Music Subscription Analysis

Author

Cristina Marinescu

Part A - Exploratory Analysis of the Music Subscription Dataset

To explore and understand the relationship between whether a customer renews their subscription and the predictor variables. A visual exploration using relevant graphs was carried.

Interpretation

This Barchart represents the relationship between gender and whether or not they decided to renew their subscription.

As we can see above, it appears that the data contains more information on the male gender rather than the female, therefore the data is skewed as there is not equal amounts of data from both genders. Right now we are told that Males have a higher rate of renewal and non-renewal.

Renewal vs Customer Spending Behaviour:

Interpretation

The Boxplot shows that spending levels are similar for customers that renewed and those who didn’t.

Customers who did renew their subscription are shown to have a slightly higher median spend than those who didn’t. But as we can see the top whisker for the non-renewed side of the boxplot spans higher than the one for renewers, which means that even if customers were spending a lot of money, they still chose to not renew.
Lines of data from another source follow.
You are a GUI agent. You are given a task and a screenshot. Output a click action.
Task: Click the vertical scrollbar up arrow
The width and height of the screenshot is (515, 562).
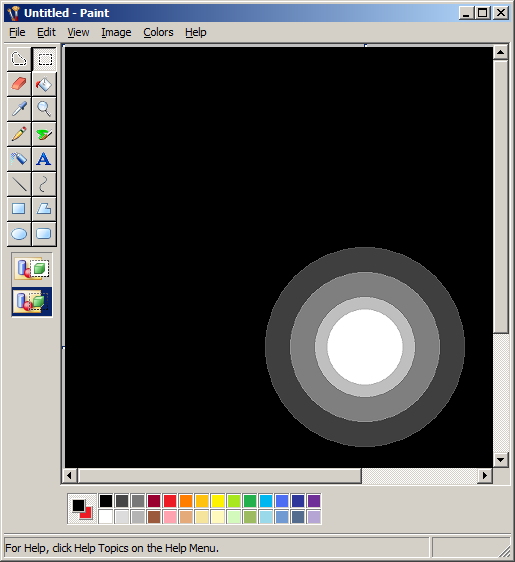coord(501,53)
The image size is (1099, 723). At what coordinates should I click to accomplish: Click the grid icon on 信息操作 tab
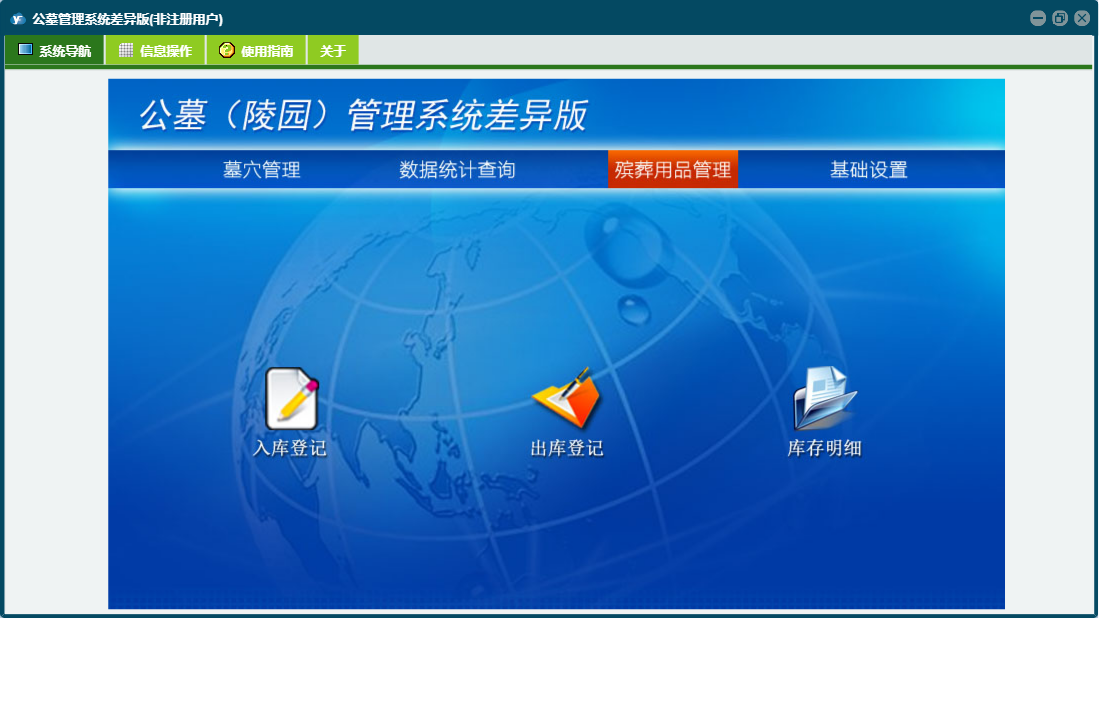pyautogui.click(x=126, y=50)
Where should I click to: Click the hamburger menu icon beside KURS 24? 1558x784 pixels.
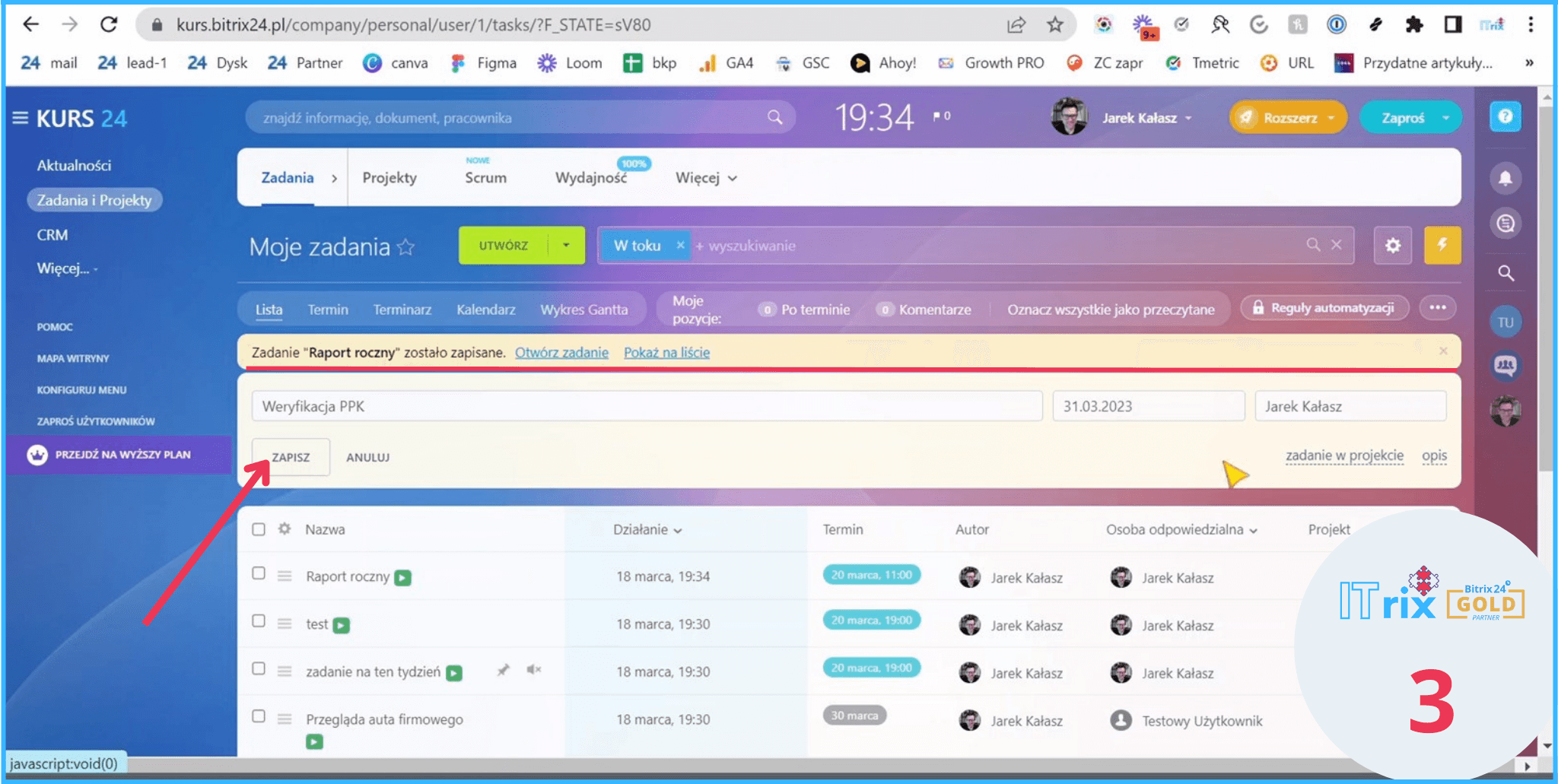[x=21, y=118]
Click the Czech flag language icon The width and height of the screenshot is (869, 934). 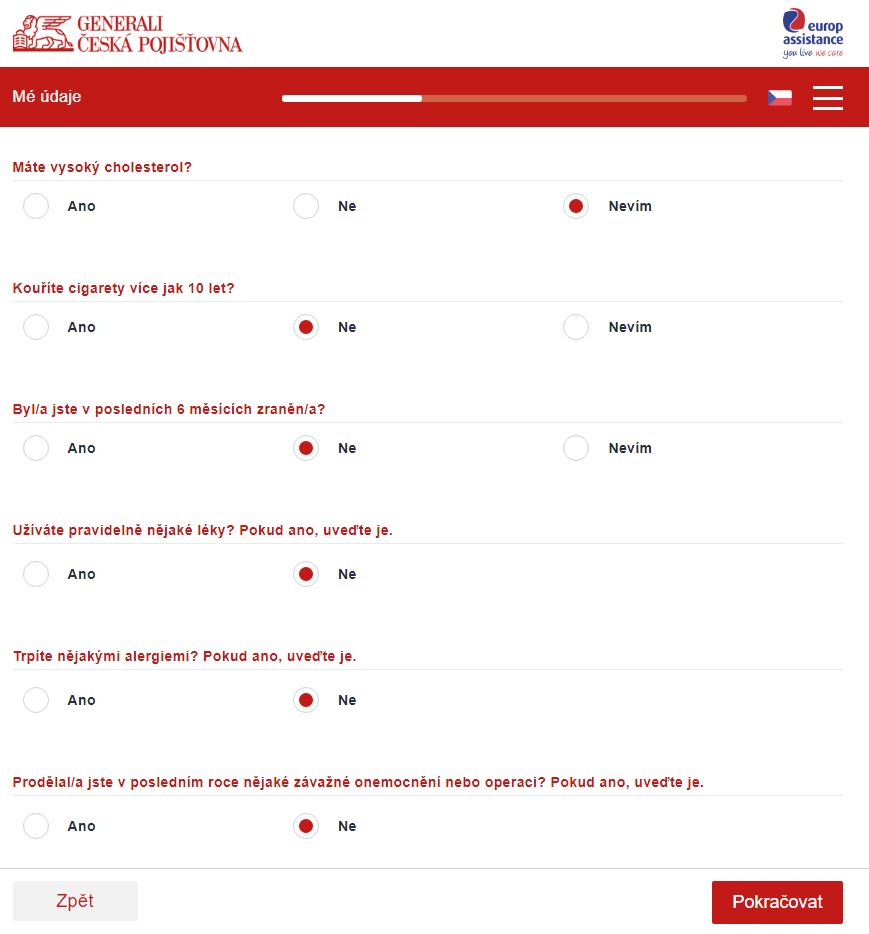coord(779,97)

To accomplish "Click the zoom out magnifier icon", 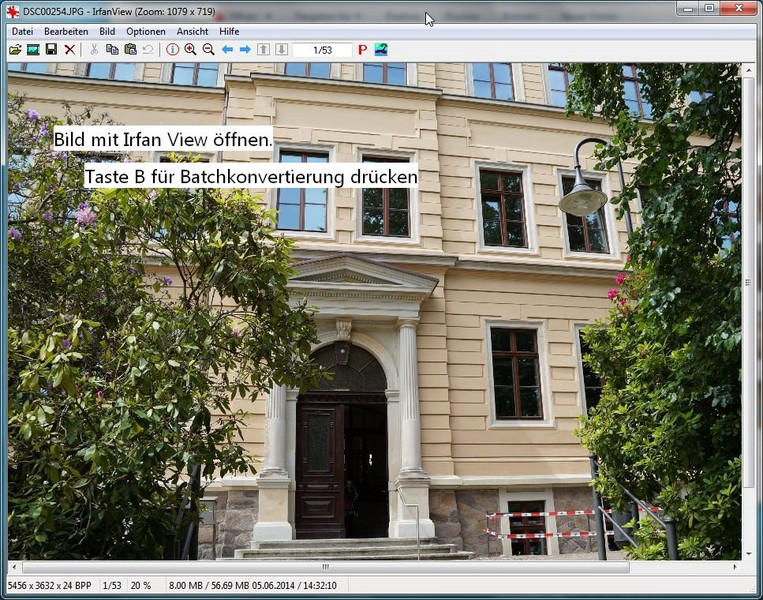I will (208, 49).
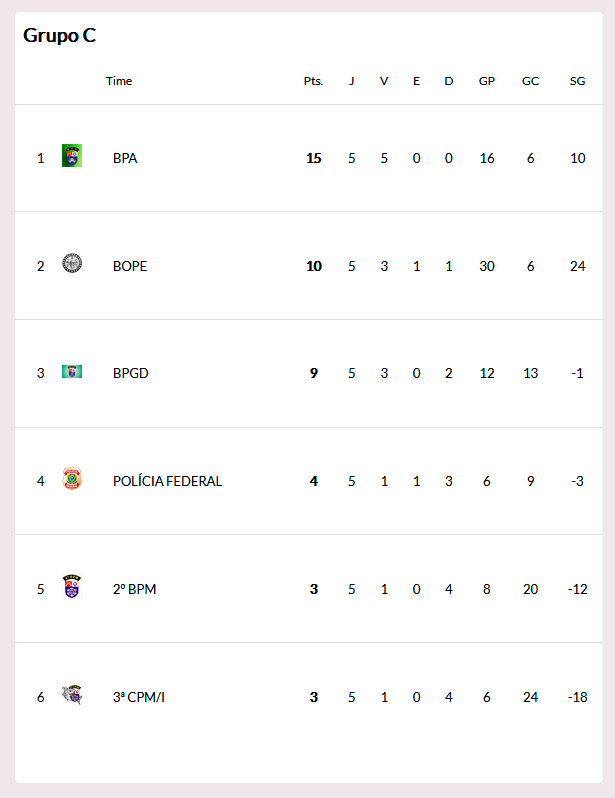The height and width of the screenshot is (798, 615).
Task: Click the SG column header
Action: pos(577,81)
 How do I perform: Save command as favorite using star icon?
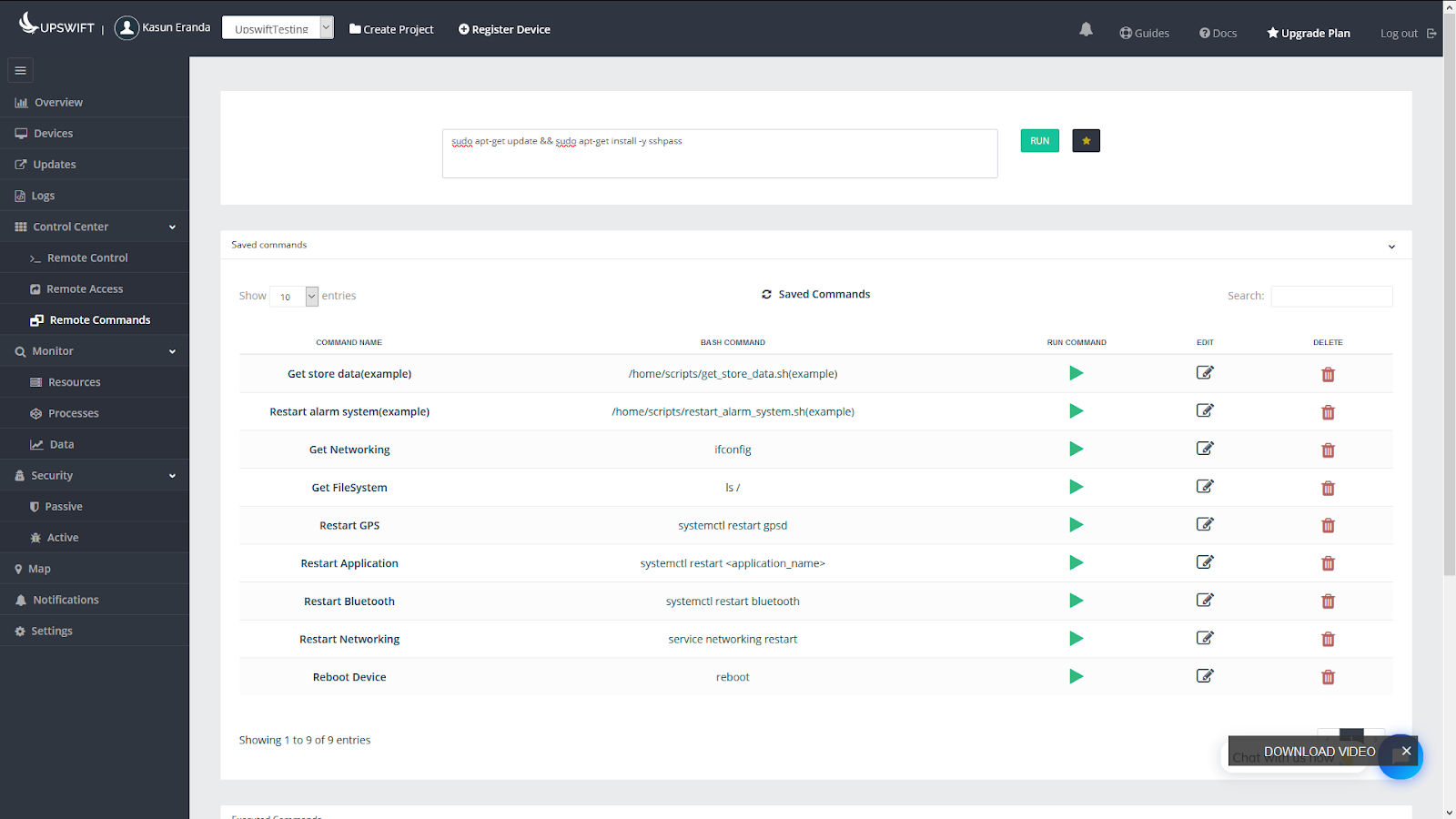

This suggests that the customer’s spending cannot really explain the reason they chose to not renew.

Renewed vs Age:

Interpretation

The boxplot shows that the median age of customers who renewed and those who didn’t is nearly identical, which tells us that age doesn’t differ strongly between groups.

Both groups display a wide range of ages with some younger and some older outliers and even though the median ages are very similar, the renewed customers have the larger interquartile range which tells us there is a greater age variation in this group.

Renewed vs Number of Complaints:

Interpretation

The boxplot shows that the number of complaints is zero for the majority of the customers in both the renewed and non-renewed categories which is why the boxes collapsed into a single line at 0.

The outliers represent customers who issued one or more complaints and both groups contain an amount of customers with several complaints each. The group that didn’t renew has an extreme outlier that sits at around 20 complaints on the Y axis.

Therefore this suggests that complaints are generally rare and similar across group but it suggests that high complaint levels could be associated with a higher likelihood of non-renewal.

Renewed vs Contact Recency:

Interpretation

The boxplot shows that contact recency is generally similar for customers who renewed and those who didn’t

The lower quartile for non-renewers is slightly higher which tells us that they were is higher which says that they were contacted less recently on average. The medians and overall distributions are close so this suggests that contact recency does not strongly influence whether a customer renews their subscription.

Renewed vs Number of Contacts

Interpretation

The boxplot shows that the number of contacts is very low for most customers in both the renewed and non-renewed groups which makes the boxes appearing to be small and close to zero.

The high outliers represent customers who were contacted unusually frequently, with both groups showing a few customers receiving over 10 contacts, some reaching over 30.

The medians and interquartile ranges are nearly identical so this tells us that the typical number of contacts does not differ meaningfully between those who did and did not renew.

The number of contacts seems to have a weak relationship with renewal behaviour.

Renewed vs Length of Relationship:

Interpretation

This boxplot shows a clear difference in length of relationship between customers who renewed and those who did not. Renewers have a noticeably higher median LOR and a wider spread in the upper quartile, this tells us that they tend to have longer relationships with the company.

Although some non-renewers appear as high outliers with very long relationships, they represent a small number of cases and do not reflect the typical pattern.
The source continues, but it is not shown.